Some tensorflow warning/error messages when running Helixer via Singularity

Question

Some tensorflow warning/error messages when running Helixer via Singularity

spoonbender76 opened this issue 4 months ago · comments

Hi, I'm running Helixer v0.3.3 via Singularity v4.0.3
singularity pull docker://gglyptodon/helixer-docker:helixer_v0.3.3_cuda_11.8.0-cudnn8
singularity run --nv helixer-docker_helixer_v0.3.3_cuda_11.8.0-cudnn8.sif Helixer.py --fasta-path Nm.softmasked.fa --lineage invertebrate --gff-output-path Nm_helixer.gff3 --batch-size 8

Can I safely ignore these TensorFlow warnings/error messages, or might they affect performance/results?

setting self.n_seqs to 4932, bc that is len of data/X
2024-04-11 11:40:25.627235: I tensorflow/compiler/xla/stream_executor/cuda/cuda_dnn.cc:432] Loaded cuDNN version 8906
2024-04-11 11:40:28.342978: I tensorflow/tsl/platform/default/subprocess.cc:304] Start cannot spawn child process: Permission denied
2024-04-11 11:40:28.344534: I tensorflow/tsl/platform/default/subprocess.cc:304] Start cannot spawn child process: Permission denied
2024-04-11 11:40:28.344551: W tensorflow/compiler/xla/stream_executor/gpu/asm_compiler.cc:109] Couldn't get ptxas version : FAILED_PRECONDITION: Couldn't get ptxas/nvlink version string: INTERNAL: Couldn't invoke ptxas --version
2024-04-11 11:40:28.346127: I tensorflow/tsl/platform/default/subprocess.cc:304] Start cannot spawn child process: Permission denied
2024-04-11 11:40:28.346192: W tensorflow/compiler/xla/stream_executor/gpu/redzone_allocator.cc:318] INTERNAL: Failed to launch ptxas
Relying on driver to perform ptx compilation. 
Modify $PATH to customize ptxas location.
This message will be only logged once.

Will Haese-Hill · Answer 1 · Fri Apr 19 2024 22:55:57 GMT+0800 (China Standard Time)

I'm encountering similar when training a model with HybridModel.py using Apptainer v1.1.8 (rebranded Singularity) with the latest Docker container (helixer-docker:helixer_v0.3.3_cuda_11.8.0-cudnn8).

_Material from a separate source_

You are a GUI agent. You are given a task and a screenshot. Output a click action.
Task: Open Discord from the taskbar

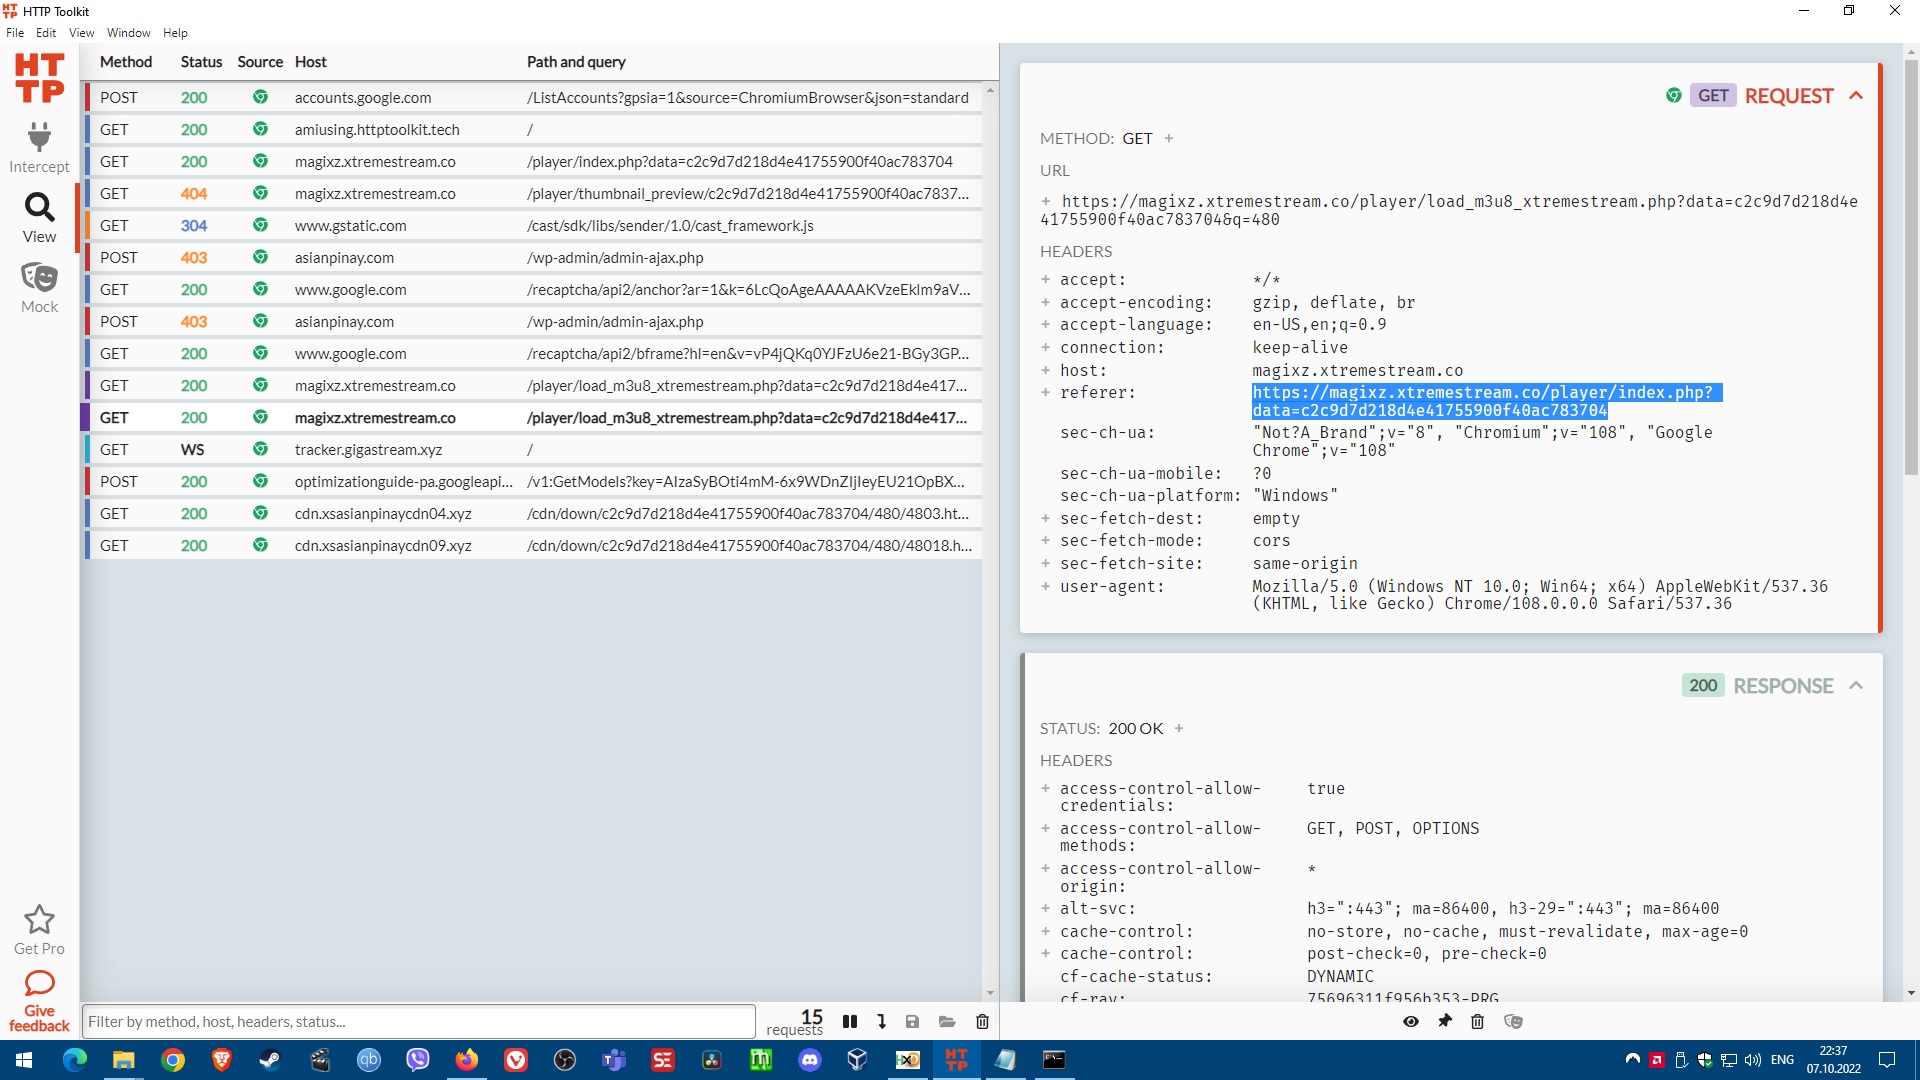pos(809,1060)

Now worrying that my model training is running sub-optimally (i.e. slow), so would appreciate a response.

Jiangjiangzhang6 · Answer 2 · Tue May 21 2024 08:41:31 GMT+0800 (China Standard Time)

I met the same error,.

I'm encountering similar when training a model with HybridModel.py using Apptainer v1.1.8 (rebranded Singularity) with the latest Docker container (helixer-docker:helixer_v0.3.3_cuda_11.8.0-cudnn8). Now worrying that my model training is running sub-optimally (i.e. slow), so would appreciate a response.

i met the same error , but i didnot have the root ,just to use the singularity,

Alisandra Denton · Answer 3 · Sun Jun 02 2024 15:15:15 GMT+0800 (China Standard Time)

Hi, thanks for raising, will check out these errors more closely for the next release. I strongly suspect you can ignore them.

Helixer should run on the order of magnitude of 100mbp of genome/30min (or faster, hardware, batch size and gene density dependent). If it's much slower than that, then please let us know, that would be unexpectedly slow and might be running on the CPU instead of GPU.